Go through the entries below and tally the lines holding "Select"; please reply with the number only.
▬▬▬▬▬▬
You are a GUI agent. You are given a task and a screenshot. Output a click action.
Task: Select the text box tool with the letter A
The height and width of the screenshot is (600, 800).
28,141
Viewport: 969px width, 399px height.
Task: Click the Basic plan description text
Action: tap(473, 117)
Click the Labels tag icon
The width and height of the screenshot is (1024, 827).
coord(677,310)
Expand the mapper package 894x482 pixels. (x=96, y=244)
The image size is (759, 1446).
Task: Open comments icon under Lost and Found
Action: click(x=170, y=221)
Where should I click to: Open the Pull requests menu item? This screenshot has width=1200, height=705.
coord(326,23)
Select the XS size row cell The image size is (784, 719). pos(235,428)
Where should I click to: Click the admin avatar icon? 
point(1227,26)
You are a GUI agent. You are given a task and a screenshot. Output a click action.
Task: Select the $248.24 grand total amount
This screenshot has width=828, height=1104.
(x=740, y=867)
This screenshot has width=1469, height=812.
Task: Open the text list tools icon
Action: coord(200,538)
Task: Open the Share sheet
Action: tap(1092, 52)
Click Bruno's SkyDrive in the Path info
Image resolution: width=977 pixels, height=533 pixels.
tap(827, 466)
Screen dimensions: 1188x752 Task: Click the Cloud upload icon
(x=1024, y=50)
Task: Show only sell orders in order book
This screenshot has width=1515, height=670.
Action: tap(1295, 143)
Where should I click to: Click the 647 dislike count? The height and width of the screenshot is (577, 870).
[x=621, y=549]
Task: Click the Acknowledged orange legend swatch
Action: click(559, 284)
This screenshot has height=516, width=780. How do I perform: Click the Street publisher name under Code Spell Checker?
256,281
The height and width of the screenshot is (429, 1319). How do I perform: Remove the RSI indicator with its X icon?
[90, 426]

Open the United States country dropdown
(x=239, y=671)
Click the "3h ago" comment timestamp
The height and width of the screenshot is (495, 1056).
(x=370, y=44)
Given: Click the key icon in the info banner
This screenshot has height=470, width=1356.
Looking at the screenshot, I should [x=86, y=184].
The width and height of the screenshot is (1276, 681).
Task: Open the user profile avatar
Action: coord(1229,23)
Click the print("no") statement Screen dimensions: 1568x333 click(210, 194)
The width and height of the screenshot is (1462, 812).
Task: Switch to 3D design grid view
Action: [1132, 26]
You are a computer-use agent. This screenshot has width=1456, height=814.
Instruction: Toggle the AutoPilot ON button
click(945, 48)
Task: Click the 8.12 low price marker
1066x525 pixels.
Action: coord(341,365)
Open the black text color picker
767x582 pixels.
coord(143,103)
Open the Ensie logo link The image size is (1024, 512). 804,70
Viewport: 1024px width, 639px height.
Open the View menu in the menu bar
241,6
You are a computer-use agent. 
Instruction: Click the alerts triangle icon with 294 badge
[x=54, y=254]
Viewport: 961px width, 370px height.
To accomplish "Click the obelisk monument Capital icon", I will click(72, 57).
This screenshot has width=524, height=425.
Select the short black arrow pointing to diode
▬▬▬▬▬▬
## Your response
4